In order to facilitate its purchase of Biosite shares, IMI accepted for purchase $150 million of its 8.75% senior subordinated notes due 2012 pursuant to its previously reported cash tender offer and consent solicitation IMI said it anticipates that it will purchase the notes for a purchase price of about $164.1 million, which includes accrued interest.
Inverness financed the Biosite tender offer, and expects to finance the short-form merger, with cash and the proceeds from a $1.05 billion first lien loan facility, consisting of a $900 million term loan and a $150 million revolving credit line, and a $200 million second lien term loan, both of which were consummated yesterday. The loan facilities were syndicated by General Electric Capital Corp. and UBS Securities.
IMI is a developer of advanced diagnostic devices.
• Avid Radiopharmaceuticals (Philadelphia), a molecular imaging company, and Bayer Schering Pharma (Berlin), a diagnostic imaging pharmaceutical company, reported that Bayer Schering Pharma has exercised its right to license Avid’s 18F-AV1/ZK compound, a molecular imaging agent that targets amyloid plaques in the brain.
When used with positron emission tomography (PET) imaging, the AV1/ZK compound may enable earlier and more accurate diagnosis of Alzheimer’s Disease (AD), a disease that currently affects an estimated 5 million Americans and is expected to potentially affect up to 16 million Americans by the year 2050, according to the company.

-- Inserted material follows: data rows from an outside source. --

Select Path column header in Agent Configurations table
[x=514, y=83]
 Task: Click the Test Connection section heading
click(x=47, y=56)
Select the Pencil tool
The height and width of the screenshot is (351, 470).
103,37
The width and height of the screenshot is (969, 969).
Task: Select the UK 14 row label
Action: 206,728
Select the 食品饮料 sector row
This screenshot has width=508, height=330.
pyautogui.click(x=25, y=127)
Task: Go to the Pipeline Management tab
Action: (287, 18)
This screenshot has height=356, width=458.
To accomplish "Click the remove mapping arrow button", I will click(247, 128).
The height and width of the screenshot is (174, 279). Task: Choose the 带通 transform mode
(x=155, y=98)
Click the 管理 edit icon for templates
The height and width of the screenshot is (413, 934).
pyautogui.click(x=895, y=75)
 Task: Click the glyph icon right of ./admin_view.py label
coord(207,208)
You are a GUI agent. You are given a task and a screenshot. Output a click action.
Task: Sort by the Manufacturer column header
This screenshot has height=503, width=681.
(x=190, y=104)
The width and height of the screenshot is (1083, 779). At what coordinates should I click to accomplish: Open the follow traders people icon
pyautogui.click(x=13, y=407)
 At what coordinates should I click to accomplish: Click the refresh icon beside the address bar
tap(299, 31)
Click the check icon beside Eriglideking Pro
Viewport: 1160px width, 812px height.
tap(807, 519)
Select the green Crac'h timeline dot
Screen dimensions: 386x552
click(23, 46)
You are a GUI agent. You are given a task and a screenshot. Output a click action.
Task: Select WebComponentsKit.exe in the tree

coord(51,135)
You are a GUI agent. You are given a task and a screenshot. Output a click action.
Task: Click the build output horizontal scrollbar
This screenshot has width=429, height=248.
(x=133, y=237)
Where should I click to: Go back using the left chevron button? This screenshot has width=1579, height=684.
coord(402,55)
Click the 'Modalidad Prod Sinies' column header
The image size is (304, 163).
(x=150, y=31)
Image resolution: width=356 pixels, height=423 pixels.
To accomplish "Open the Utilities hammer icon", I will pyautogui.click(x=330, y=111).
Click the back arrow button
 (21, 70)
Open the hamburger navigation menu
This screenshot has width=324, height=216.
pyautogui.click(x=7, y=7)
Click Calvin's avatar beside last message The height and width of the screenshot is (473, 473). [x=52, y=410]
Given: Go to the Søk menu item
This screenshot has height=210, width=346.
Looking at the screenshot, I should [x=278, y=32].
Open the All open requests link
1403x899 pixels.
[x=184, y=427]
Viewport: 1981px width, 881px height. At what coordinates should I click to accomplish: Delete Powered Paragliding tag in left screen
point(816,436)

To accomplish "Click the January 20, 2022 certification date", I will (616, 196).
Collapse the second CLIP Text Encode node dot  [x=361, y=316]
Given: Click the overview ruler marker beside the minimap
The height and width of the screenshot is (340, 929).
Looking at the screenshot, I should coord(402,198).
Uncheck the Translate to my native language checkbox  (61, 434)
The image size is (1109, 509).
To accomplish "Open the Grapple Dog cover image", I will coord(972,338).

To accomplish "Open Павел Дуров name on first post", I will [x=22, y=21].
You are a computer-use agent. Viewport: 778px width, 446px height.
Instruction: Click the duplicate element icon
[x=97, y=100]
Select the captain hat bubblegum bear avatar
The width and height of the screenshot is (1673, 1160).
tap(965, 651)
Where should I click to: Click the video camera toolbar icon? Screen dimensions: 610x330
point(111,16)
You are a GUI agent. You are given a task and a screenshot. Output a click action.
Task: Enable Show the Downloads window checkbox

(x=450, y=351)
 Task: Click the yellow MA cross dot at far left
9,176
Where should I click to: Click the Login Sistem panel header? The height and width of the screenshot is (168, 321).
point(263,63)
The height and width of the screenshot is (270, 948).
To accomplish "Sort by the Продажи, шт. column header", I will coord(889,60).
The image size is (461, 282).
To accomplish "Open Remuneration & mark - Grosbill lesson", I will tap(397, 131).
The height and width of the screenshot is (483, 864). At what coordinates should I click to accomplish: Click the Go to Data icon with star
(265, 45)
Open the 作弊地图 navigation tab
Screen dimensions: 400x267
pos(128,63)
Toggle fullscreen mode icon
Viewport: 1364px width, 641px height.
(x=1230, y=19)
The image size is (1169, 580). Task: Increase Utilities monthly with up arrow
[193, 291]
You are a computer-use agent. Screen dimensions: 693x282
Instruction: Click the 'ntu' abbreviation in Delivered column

AV1/ZK is one of a series of compounds discovered in the laboratory of Dr. Hank Kung from the University of Pennsylvania (Philadelphia) and licensed to Avid for development. Avid entered into an exclusive option agreement with Schering (now Bayer Schering Pharma) in December 2005 for the development of AV1/ZK and related compounds referred to as 18F-stilbenes for positron emission tomography (PET) imaging of Alzheimer’s.
• CAS Medical Systems (Branford, Connecticut), focused on non-invasive vital signs monitoring, has entered into agreements with Davis Marcus Partners (DMP; Connecticut) for the sale and leaseback of its headquarters and manufacturing facility at 44 East Industrial Road, Branford. The agreement provides for a purchase price of $3 million and a long-term leaseback of the property. The completion is expected to take place during the third quarter of 2007.
Upon completion of the sale of the property, CAS Medical will lease the property for a 10-year initial term with the option to extend the term for two additional successive periods of five years, subject to certain notice and financial covenants requirements. The lease provides for an annual base rent in years 1-5 of $244,800, and years 6-10 of $268,800, payable monthly. In addition, CAS Medical will have a right of first offer to lease any additional space or building built by DMP on the property, subject to certain restrictions.
CAS manufactures cerebral oximeters, blood pressure measurement technology, vital signs monitors, blood pressure cuffs, cardio-respiratory and apnea monitors and products for neonatal intensive care.